▶ **PROVIDED RECORDS**
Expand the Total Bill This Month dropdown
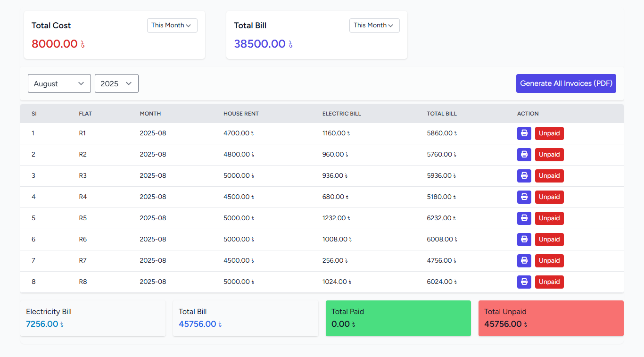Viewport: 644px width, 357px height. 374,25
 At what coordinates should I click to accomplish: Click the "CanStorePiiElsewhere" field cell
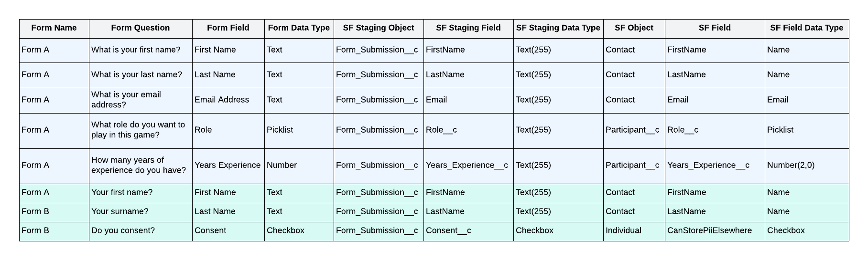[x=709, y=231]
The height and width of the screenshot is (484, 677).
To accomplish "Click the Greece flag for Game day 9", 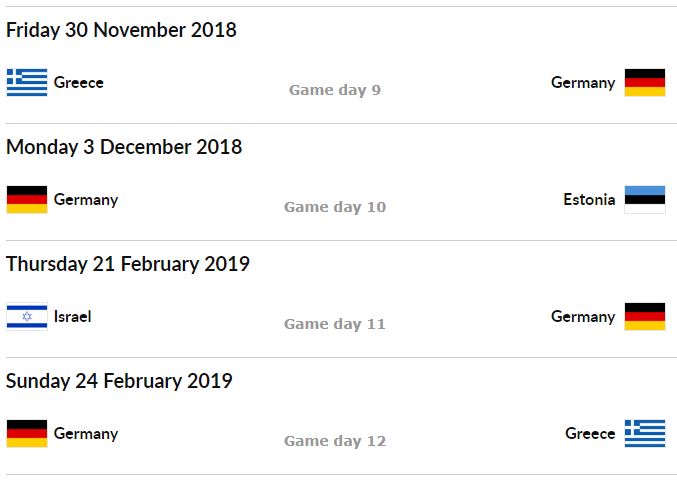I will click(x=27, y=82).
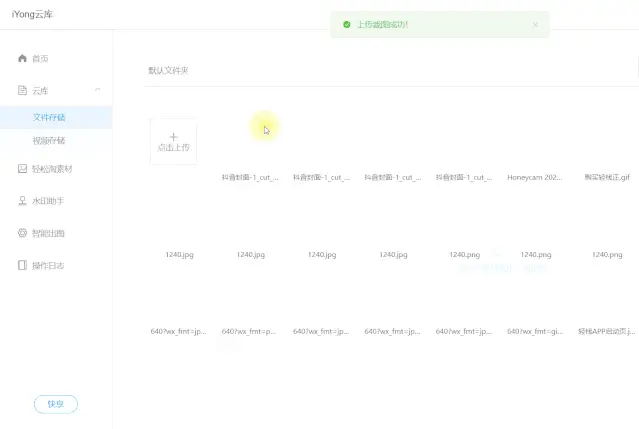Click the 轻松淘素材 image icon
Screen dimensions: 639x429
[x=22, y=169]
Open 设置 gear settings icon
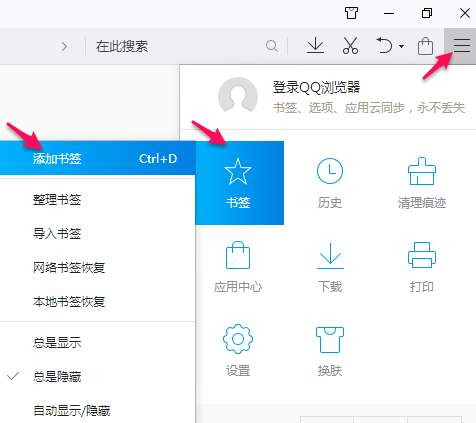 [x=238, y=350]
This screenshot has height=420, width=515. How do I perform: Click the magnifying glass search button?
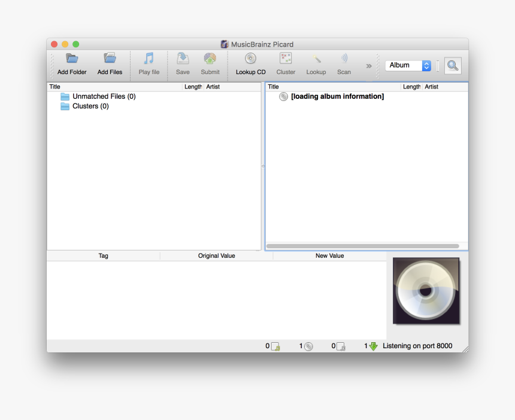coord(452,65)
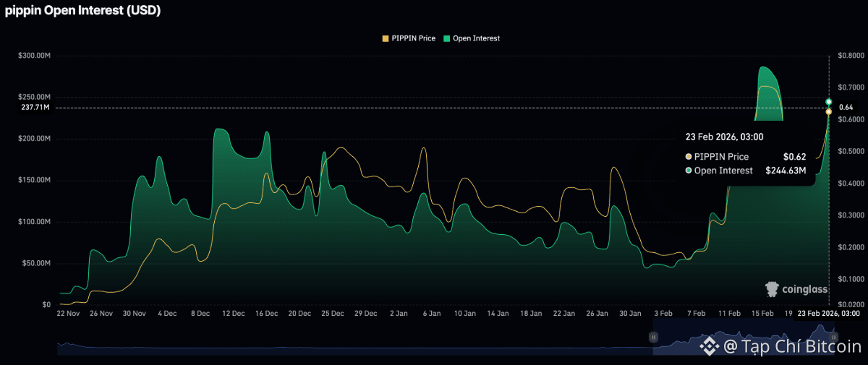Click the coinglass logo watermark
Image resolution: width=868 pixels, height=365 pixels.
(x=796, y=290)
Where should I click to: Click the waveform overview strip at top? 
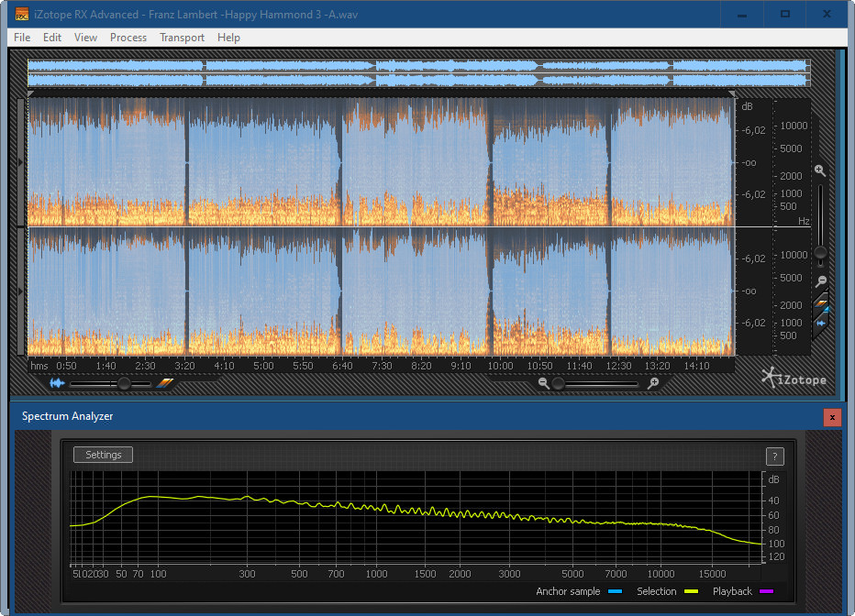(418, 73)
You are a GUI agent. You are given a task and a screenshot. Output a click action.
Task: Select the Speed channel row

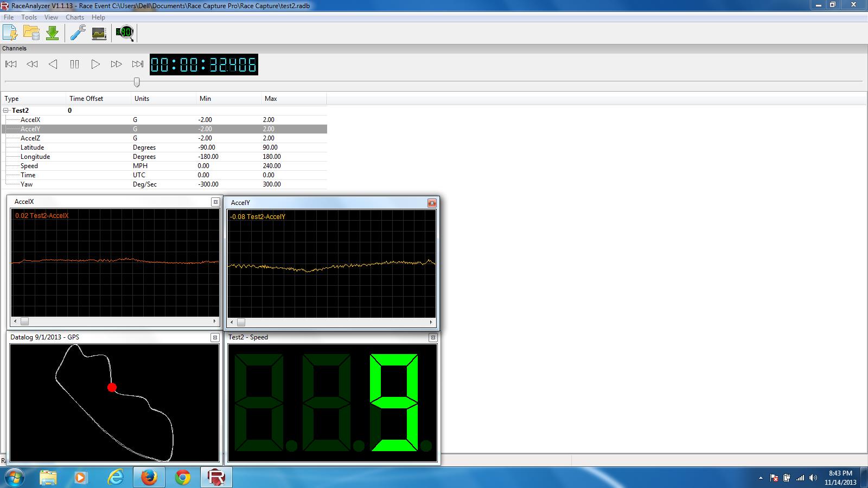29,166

▶ **INSTRUCTIONS TO FOLLOW**
Your copy should hold only the lines from the one containing "Where should I" through the last line of the listing, both included, retyped exactly and free of pictures.

▶ **ANSWER SECTION**
Where should I click to: Click the waveform overview strip at top? 
(418, 73)
You are a GUI agent. You are given a task and a screenshot. Output a click action.
Task: Select the Speed channel row

29,166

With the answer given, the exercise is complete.